# internet by huawei



## xbox1964 (Jun 8, 2015)

hello everybody,
this is my first post, just would like to know if i bring my mobile wifi huawei to turkey . will it work on my 3 network prepaid sim.as i have no internet at my apartment in akbuk.
so was wondering if this would work.if not whats the best way to get connected to the web rather than having to go to the bars.this is only a holiday home at the moment.
any help would be great.

many thanks in advance.


----------



## Veronica (Apr 5, 2008)

I would be interested to know this as well as I have a Huawei dongle for when I am in the UK and I am going to the Turkish occupied North of Cyprus in a couple of weeks and would like to know if I can use it there.


----------



## belgarath (Jul 15, 2011)

The dongle vendor is irrelevant : unless your device and service provider allows roaming (not the usual practice) it won't have connectivity. If it does, charges will be too high.

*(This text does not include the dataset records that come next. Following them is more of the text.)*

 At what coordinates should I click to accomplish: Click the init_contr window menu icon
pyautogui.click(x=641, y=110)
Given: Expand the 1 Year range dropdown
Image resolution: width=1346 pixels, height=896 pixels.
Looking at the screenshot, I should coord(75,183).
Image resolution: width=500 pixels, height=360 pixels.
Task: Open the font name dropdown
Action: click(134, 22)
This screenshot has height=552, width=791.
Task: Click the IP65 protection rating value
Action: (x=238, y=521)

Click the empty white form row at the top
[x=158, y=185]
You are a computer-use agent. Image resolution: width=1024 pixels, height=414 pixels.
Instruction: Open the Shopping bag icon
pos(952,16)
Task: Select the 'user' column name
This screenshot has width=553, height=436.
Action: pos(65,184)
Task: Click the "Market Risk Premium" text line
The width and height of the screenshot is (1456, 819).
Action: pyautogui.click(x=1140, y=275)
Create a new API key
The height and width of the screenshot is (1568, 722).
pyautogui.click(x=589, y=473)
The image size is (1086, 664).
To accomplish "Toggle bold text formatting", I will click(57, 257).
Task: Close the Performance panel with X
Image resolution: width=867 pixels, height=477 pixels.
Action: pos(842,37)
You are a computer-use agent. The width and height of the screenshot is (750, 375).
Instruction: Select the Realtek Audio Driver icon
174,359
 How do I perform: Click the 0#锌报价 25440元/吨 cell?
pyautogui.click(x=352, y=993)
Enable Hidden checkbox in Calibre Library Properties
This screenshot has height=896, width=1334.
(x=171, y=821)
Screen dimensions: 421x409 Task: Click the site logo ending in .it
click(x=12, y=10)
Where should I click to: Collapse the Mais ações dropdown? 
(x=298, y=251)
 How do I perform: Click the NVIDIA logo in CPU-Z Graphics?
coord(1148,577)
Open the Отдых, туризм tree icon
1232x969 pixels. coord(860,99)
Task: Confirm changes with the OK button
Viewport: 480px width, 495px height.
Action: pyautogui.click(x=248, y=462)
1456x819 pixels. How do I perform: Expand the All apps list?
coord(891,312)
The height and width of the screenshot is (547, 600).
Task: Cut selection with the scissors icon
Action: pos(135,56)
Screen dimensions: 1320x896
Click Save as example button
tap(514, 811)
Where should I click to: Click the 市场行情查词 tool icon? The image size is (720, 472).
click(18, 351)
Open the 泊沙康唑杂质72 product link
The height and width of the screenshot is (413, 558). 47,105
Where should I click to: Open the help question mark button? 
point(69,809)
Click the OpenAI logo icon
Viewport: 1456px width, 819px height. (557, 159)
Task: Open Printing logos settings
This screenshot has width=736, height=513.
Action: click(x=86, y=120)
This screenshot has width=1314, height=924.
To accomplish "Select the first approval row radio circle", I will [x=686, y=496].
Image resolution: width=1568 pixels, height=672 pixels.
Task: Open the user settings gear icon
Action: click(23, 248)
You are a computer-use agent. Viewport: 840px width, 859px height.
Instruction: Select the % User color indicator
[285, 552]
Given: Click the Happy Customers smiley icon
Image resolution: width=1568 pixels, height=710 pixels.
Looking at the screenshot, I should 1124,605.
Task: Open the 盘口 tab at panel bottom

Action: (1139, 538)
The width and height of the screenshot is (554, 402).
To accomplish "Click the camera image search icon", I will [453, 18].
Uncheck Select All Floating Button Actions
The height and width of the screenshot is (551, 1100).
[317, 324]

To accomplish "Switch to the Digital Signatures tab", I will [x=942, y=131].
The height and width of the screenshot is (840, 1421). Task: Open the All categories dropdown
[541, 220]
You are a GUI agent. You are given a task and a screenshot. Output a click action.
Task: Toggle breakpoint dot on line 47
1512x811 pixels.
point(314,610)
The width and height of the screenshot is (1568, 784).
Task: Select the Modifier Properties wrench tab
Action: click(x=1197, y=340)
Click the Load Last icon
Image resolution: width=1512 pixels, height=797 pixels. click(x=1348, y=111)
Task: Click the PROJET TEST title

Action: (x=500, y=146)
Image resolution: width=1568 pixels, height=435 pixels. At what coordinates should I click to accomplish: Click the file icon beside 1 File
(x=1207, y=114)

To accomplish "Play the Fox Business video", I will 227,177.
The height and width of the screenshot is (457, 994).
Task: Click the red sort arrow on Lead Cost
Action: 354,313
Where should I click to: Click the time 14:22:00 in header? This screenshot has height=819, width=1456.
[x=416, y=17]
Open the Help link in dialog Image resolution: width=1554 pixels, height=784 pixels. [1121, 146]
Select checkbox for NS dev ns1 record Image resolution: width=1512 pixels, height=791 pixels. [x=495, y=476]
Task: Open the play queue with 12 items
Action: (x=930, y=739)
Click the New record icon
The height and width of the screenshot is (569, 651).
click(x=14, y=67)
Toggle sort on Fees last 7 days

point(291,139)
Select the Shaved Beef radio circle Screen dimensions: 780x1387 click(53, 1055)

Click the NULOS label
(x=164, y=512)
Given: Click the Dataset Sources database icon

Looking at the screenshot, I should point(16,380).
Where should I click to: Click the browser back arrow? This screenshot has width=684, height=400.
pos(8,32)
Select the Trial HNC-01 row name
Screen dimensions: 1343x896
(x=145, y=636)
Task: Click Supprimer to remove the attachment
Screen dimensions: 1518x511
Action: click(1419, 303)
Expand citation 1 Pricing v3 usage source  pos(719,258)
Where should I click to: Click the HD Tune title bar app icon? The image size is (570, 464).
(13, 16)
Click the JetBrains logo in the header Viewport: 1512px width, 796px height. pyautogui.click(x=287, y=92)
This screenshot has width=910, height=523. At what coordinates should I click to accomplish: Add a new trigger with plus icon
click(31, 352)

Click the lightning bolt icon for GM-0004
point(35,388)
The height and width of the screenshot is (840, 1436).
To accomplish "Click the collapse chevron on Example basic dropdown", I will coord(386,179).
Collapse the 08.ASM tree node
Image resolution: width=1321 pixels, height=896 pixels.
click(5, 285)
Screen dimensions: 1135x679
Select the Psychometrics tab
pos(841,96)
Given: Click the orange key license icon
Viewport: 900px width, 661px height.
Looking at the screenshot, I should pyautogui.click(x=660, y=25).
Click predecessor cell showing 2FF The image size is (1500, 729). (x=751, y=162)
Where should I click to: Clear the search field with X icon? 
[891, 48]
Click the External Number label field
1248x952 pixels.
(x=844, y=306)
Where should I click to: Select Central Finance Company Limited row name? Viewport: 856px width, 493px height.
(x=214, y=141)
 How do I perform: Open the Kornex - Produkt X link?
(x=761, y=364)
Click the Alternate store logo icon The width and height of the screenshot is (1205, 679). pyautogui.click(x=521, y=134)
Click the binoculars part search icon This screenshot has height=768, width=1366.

Either use local wifi or buy a prepaid dongle during your visit.


----------



## Veronica (Apr 5, 2008)

3 does allow roaming.


----------



## belgarath (Jul 15, 2011)

Does it include data roaming with no extra charges?

Walk into an Avea shop in Turkey and you can get a temp dongle dor limited use. (90 days)


----------



## xbox1964 (Jun 8, 2015)

thanks to everybody's help.


----------



## Veronica (Apr 5, 2008)

I've just returned from Northern Cyprus and although my dongle is supposedly set up for roaming and I topped it up before going it did not work.


----------